Informatics in Medicine Unlocked (Jan 2023)
Not one size fits all: Influence of EEG type when training a deep neural network for interictal epileptiform discharge detection
Abstract
Objective: Deep learning methods have shown potential in automating interictal epileptiform discharge (IED) detection in electroencephalograms (EEGs). While it is known that these algorithms are dependent on the type of data used for training, this has not been explicitly explored in EEG analysis applications. We study the difference in performance of deep learning algorithms on routine and ambulatory EEGs. Methods: For training we used three datasets: i) 166 routine EEGs; ii) 75 ambulatory EEGs and iii) a combination of the two data types (241 EEGs). Routine EEGs were recorded in the hospital, ambulatory EEGs in the home environment, and included sleep. We trained a deep neural network (VGGC), on all three datasets, resulting in three deep nets, a VGGC-R for the routine EEGs, a VGGC-A for the ambulatory EEGs and a net that was trained on all data, VGGC-C. All three networks were subsequently tested using a test set that was comprised of 34 routine EEGs and 33 ambulatory recordings.
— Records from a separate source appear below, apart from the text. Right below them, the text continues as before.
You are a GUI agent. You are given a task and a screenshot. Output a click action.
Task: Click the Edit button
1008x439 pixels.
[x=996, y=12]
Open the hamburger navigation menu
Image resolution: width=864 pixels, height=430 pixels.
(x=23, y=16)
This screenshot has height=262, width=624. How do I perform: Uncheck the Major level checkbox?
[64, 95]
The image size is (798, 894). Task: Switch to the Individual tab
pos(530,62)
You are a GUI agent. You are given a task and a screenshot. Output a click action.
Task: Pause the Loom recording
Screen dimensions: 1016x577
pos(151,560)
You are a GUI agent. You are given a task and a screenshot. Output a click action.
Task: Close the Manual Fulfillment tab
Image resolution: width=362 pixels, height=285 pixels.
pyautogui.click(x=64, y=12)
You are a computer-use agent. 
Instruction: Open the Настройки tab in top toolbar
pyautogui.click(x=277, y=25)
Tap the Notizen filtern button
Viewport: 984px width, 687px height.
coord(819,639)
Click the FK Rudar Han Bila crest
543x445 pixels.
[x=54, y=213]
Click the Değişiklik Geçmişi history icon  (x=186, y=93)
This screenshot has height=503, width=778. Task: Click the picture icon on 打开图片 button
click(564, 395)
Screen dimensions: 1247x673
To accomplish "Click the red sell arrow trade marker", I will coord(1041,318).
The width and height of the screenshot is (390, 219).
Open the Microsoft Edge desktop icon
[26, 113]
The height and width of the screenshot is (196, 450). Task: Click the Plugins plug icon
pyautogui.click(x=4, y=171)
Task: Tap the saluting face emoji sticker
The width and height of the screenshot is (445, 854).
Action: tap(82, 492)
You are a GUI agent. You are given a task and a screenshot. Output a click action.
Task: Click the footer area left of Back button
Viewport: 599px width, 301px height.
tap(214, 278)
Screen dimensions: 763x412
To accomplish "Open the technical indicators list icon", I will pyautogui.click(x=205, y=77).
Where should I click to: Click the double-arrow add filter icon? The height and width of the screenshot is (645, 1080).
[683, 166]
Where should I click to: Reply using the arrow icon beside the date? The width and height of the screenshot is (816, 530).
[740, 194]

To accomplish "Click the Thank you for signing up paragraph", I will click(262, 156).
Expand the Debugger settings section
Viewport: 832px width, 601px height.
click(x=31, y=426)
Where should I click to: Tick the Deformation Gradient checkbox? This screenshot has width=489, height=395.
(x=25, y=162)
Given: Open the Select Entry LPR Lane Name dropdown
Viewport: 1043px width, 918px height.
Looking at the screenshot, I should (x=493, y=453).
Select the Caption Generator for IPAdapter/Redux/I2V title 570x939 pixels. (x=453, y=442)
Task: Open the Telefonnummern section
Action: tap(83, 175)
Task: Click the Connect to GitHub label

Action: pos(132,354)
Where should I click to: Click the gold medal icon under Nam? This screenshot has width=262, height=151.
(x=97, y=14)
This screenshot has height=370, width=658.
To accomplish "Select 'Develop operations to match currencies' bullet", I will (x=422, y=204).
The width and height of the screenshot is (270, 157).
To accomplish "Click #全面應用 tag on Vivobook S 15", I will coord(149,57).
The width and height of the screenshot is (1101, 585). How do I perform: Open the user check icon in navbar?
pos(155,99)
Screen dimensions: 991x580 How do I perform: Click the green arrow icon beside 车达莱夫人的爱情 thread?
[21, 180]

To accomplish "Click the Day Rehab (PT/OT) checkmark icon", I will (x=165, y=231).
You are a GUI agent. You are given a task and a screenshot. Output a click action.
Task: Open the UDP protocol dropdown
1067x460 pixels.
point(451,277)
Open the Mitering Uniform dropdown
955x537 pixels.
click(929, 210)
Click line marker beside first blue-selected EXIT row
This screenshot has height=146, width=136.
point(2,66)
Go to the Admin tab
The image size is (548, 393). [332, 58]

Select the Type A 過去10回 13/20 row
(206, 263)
For the evaluation, all 2 s non-overlapping epochs were labeled with a probability that expressed the likelihood of containing an epileptiform discharge. Performance was quantified as sensitivity, specificity and the rate of false positive detections (FPR). Results: The VGGC-R, had the best performance for routine EEGs, with 84% sensitivity at 99% specificity, however the sensitivity of this model was only 53% on ambulatory EEGs, with a specificity of 95% and FPR >3 FP/min. The networks that had been trained using only ambulatory data or all data, the VGGC-A and VGGC-C, yielded sensitivities in the test set comprised of ambulatory data of 60% and 79%, respectively, at 99% specificity, with a FPR of <0.4 FPs/min. When tested on the routine EEGs, the sensitivity was less than 60%. Conclusion: Performance of deep nets for IED detection depends critically on the type of recording used for training. The VGGC-R should be used for routine recordings, the VGGC-C for ambulatory recordings. Significance: The type of data used to train algorithms should be optimized according to their application, as this has a significant impact on performance.